E agora? Acabou a época para as equipas de topo em Portugal e o foco está muito mais no FC Porto do que no SC Braga. Em Braga, Artur Jorge pode menosprezar à vontade a incapacidade para se impor nos jogos contra os três grandes – uma vitória em nove jogos, 8-21 em golos – e contrapor-lhe o facto de ter sido terceiro na Liga, mas é isso que lhe falta para crescer, até em termos europeus. Caso contrário, o embate com as pré-eliminatórias da Champions pode ser cruel. No lado do FC Porto, muito do que vai suceder está na cabeça de Sérgio Conceição. Fica? Sai? A necessidade de fazer mais-valias no mercado deste Verão somada à exiguidade de opções quando se pensa em vendas verdadeiramente lucrativas e por valores capazes de compensar a perda de rendimento desportivo – Diogo Costa, Pepê... – e à falta de escolhas e profundidade aparentes no plantel torna a continuidade do treinador ainda mais premente do que noutros anos. Conceição já foi comparado a Pedroto ou a Mourinho nos títulos que conquistou, mas suplanta-os claramente na capacidade para tirar rendimento da escassez que eles raramente enfrentaram. Resta perceber se a sua saída, que ocorrerá sempre, mais tarde ou mais cedo, terá os mesmos efeitos no abalo telúrico que a perda dos seus antecessores teve no grupo. A sensação que fica é que a continuidade de Conceição – que tem mais um ano de contrato, é bom que se diga – é verdadeiramente fundamental para Pinto da Costa. O que isso provoca na balança de poder azul e branca é coisa para se ver nos próximos tempos.

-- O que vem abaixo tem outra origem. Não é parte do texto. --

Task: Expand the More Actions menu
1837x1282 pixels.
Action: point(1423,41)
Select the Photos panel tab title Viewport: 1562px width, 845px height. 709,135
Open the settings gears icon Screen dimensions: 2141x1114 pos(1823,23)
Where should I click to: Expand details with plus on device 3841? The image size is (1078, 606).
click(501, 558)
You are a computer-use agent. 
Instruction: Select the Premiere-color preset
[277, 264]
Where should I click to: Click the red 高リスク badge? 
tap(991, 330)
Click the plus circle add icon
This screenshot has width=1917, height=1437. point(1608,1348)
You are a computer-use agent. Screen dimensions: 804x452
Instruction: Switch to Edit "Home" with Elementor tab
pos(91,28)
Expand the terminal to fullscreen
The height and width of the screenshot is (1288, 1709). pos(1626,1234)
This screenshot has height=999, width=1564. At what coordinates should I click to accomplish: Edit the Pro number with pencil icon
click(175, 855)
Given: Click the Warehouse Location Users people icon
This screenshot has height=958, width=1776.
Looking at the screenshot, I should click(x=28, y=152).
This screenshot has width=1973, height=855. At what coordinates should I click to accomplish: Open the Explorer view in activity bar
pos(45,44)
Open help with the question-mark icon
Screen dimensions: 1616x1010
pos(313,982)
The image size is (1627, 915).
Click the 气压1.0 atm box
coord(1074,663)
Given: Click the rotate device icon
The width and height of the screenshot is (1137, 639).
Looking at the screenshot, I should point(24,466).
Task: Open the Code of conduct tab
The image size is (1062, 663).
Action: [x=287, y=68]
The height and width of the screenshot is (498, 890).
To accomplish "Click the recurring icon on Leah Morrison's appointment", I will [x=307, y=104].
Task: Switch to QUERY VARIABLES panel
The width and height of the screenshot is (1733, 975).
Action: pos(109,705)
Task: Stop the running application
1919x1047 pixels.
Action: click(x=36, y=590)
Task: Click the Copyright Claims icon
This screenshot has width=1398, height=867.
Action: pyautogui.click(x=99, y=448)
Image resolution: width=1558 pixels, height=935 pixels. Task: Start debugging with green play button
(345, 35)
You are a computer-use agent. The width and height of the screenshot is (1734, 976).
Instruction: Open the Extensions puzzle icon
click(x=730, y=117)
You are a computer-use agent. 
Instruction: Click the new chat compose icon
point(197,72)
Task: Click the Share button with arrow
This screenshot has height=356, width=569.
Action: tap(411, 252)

“Recebes o que pagas”. Esta é uma daquelas expressões que resulta muito melhor em inglês. “What you pay is what you get!”. É inevitável que se pense nisso ao ver a insólita – e eu diria ainda inexplicável e inaceitável – forma como os adeptos do Paris Saint Germain assobiaram Messi no dia da despedida do argentino do Parque dos Príncipes, ainda por cima uma data em que se celebrava a conquista do título francês, se comparada com a ovação do Santiago Bernabéu no momento em que Carlo Ancelotti tirou de campo Karim Benzema para lhe permitir a despedida que ele fez por merecer em década e meia de serviços prestados ao Real Madrid. Messi não é um mercenário por ter ido jogar dois anos no PSG, quando o seu clube, o FC Barcelona, deixou de poder comportar o peso dele na sua folha salarial – tanto que há hipóteses de lá voltar. Da mesma forma que Benzema não será um mercenário se for agora jogar para a Arábia Saudita, onde se oferecem para lhe pagar este Mundo e o outro de forma a restabelecer a parceria com Cristiano Ronaldo, ainda que agora com camisolas diferentes, na promoção da Liga local. A diferença entre a gratidão dos adeptos sauditas – ou cataris, ou emiratis... – e a insolência dos parisienses está na noção. Os primeiros sabem e aceitam que as vedetas que conseguem atrair só vão para lá jogar pelo dinheiro – e tiram proveito disso. Os segundos continuam a viver a ilusão-caviar de que são grandes ou que podem sê-lo sem o dinheiro do QSI e não entendem que ao assobiarem o mercenarismo de Messi estão a apupar a génese do seu próprio projeto desportivo. No fundo estão a dizer ao Mundo: “Que burros que nós somos!”